Bu ve benzeri bir çok şey yaşanıyor. Birileri bekar kadınları sahiplendirmek ten bahsediyor mesela. Kendisini eser siyaseti yapmakla tanımlayan bir taraf konuyu din ve terör üzerinden ideolojik hale getiriyor.
Diğer taraf Demirtaş'ın, Kavala'nın serbest kalacağı üzerinden hukuk vurgusu yapmaya çalışırken ideolojik alana düşüyor.
Seçmenlerin ise çok büyük bir çoğunluğu kendi tarafından gelen bu açıklamaları bir biçimde tevil ediyor. Karşı taraftan gelenleri ise sorgusuz sualsiz mahkum ediyor. Bunu siyasilerin yapmasını anlıyorum ama seçmenlerini bu kadar kolay ikna edebilmelerini anlamıyorum açıkçası.
Elbette bu konuda tarihin en başarılı ismi tartışmasız olarak Erdoğan, 21 yılda her konuda sanırım 3-4 taban tabana zıt politikayı seçmenlerine kabul ettirmeyi başarmış bir lider Erdoğan. Ama bizde siyaset zaten ne değil, kim üzerinden yapılıyor.
Bir şeyi kimin söylediği, kimin yaptığı o şeyin kendisinden çok daha önemli oluyor. Bu da başlangıçta temsil ettiğini söylediği ideoloji ile ilgili, sonrasında hem biraz alışkanlık, hem de Siyasi Partiler Kanunu sayesinde biraz zorunluluk.
Liderlerin hemen altında yer alan kadrolar içinde biraz daha farklı davranışlar görmek mümkün dönem dönem ama bu durum da çoğunlukla prensiplerle ilgili olmuyor ne yazık ki.
Hulâsa bizim gibi toplumları yönetmek istisnasız herkes için kolay. Başlangıçta inandıkları yerden ve kişiden bir adım geriye atmayan insanlar çok büyük bir çoğunluğu temsil ediyor.

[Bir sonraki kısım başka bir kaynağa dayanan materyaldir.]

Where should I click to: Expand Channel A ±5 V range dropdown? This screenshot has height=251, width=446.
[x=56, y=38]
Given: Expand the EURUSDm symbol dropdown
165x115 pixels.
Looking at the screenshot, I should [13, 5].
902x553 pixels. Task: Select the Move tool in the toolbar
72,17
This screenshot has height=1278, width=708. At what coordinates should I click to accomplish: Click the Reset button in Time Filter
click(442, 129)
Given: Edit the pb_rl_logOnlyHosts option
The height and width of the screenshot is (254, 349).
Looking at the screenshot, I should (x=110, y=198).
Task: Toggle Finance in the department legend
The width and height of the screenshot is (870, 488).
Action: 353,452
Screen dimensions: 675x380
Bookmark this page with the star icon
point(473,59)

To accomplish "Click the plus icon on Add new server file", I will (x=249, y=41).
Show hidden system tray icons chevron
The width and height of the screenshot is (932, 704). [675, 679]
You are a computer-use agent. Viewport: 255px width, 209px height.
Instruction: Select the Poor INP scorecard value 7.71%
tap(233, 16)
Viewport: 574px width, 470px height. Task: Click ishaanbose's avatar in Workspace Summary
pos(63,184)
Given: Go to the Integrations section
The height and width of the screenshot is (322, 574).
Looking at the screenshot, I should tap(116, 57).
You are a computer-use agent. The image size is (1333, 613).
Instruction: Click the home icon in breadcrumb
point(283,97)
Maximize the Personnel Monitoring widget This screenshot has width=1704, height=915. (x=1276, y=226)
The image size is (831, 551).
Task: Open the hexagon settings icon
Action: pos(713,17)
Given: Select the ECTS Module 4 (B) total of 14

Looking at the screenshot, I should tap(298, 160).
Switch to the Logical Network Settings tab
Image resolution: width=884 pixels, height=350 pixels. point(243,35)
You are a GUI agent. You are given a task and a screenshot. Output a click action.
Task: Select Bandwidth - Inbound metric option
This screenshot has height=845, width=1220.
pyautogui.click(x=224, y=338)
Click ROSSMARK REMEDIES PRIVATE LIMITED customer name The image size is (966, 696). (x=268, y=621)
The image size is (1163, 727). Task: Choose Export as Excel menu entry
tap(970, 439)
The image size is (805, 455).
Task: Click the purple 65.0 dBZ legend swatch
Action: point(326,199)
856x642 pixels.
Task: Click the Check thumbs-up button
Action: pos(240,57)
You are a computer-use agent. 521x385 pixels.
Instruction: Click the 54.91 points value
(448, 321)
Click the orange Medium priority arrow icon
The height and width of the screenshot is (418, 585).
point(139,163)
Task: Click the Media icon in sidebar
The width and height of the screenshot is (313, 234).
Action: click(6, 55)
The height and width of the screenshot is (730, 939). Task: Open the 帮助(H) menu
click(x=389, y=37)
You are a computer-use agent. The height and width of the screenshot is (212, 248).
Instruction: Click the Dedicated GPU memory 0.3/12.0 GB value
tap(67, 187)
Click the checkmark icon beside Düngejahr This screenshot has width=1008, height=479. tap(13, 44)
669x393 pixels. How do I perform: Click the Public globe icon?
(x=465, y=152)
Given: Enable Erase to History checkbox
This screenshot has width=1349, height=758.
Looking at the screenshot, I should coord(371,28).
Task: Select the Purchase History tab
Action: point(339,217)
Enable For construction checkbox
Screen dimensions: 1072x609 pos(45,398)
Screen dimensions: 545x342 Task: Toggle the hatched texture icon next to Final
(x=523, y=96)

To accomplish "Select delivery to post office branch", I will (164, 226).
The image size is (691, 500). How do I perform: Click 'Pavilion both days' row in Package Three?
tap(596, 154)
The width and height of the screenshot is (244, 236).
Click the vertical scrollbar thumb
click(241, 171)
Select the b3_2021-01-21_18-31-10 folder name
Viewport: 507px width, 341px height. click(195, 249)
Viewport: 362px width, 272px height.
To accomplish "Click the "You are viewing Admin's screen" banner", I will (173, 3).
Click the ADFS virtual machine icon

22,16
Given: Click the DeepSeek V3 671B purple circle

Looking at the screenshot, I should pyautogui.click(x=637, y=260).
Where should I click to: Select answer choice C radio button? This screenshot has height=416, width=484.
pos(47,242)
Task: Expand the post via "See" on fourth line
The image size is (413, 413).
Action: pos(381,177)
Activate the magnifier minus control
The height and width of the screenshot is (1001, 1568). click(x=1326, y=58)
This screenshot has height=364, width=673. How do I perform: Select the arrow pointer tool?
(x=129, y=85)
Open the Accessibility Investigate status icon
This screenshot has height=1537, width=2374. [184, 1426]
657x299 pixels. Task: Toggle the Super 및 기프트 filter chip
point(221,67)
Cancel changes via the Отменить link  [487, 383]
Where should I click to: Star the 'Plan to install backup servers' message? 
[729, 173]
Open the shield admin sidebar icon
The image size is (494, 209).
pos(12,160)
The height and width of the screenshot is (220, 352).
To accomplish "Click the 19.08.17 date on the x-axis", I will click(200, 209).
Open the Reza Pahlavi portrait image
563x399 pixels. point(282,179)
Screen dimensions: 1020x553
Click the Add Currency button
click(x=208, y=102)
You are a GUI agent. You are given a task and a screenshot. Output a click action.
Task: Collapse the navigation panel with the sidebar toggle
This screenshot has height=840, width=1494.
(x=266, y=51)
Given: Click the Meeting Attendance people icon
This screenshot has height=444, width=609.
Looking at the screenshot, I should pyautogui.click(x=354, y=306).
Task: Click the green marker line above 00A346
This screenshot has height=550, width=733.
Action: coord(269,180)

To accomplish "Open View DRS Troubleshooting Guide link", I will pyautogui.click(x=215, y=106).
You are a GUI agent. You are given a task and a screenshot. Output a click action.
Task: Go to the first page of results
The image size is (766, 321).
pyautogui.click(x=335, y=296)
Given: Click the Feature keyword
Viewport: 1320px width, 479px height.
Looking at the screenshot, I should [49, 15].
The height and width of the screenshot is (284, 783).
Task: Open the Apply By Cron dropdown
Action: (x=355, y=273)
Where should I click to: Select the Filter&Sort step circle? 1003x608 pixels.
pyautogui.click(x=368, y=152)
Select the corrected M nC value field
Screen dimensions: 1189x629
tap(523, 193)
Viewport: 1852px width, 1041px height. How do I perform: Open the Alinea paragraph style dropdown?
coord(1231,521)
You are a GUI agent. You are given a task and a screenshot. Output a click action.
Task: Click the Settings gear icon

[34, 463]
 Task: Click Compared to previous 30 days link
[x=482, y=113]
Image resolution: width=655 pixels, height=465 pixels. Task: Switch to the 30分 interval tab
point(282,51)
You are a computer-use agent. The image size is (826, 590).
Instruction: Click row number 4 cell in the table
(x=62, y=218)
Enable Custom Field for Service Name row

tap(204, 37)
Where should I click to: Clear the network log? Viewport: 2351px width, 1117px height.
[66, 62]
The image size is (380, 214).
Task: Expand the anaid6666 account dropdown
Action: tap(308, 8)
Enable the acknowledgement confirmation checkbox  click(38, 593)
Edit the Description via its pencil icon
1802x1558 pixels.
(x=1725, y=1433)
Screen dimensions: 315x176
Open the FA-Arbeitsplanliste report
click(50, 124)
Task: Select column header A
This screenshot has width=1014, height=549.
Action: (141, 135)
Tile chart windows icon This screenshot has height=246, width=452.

Hani her seçim döneminde olmadık tepkileri vererek vatan savunmasına çağırır gibi sandığa çağırdığımız kararsızlara verdiğimiz tepkilerin de asıl sebebi işte bu.
Yukarıda bahsettiğimiz imamın davranışları ve bunun en az bir taraf tarafından yeterince tepki görmeyecek olması işte bu halin en somut şekli. Benzer davranışların ve sözlerin her cenah tarafından tevil edilip durulması da aynı sebeple.
Oysa ideolojiler önce insanların kendilerine menfaat sağlamalı. Ama öyle olmuyor, ideolojilerin temsilcileri ideolojiler adına mütemadiyen toplumları fedakarlığa çağırıyor. Bunun bir erdem olduğuna ikna ediyorlar toplumu bunu nasıl yapıyorlar, farklı kutsallar üzerinden elbette.
Din ve milliyet buradaki en verimli alan, demokrasi, laiklik, falan gibi kavramlar da münbit alanlar elbette. Bir de bizim toplumumuz özelinde Atatürk var. Bunlardan bir ya da bir kaçını ve başka kavramları da insanlara uğurlarında fedakarlık yapılması gereken şeyler olarak sunmak kolay ve konforlu.
Oysa halkın bu kavram ve kutsallardan bir çıkarı olmalı. Onların yaşamasına, hatta daha iyi yaşamasına yarayan şeyler olmalı bunlar. Halk mütemadiyen bunlarla ilgili bedel öderken, kendisini bunların sahibi ve temsilcisi görenler her yaptıkları ve söyledikleri de kutsal kabul edilerek bambaşka hayatlar yaşıyorlar.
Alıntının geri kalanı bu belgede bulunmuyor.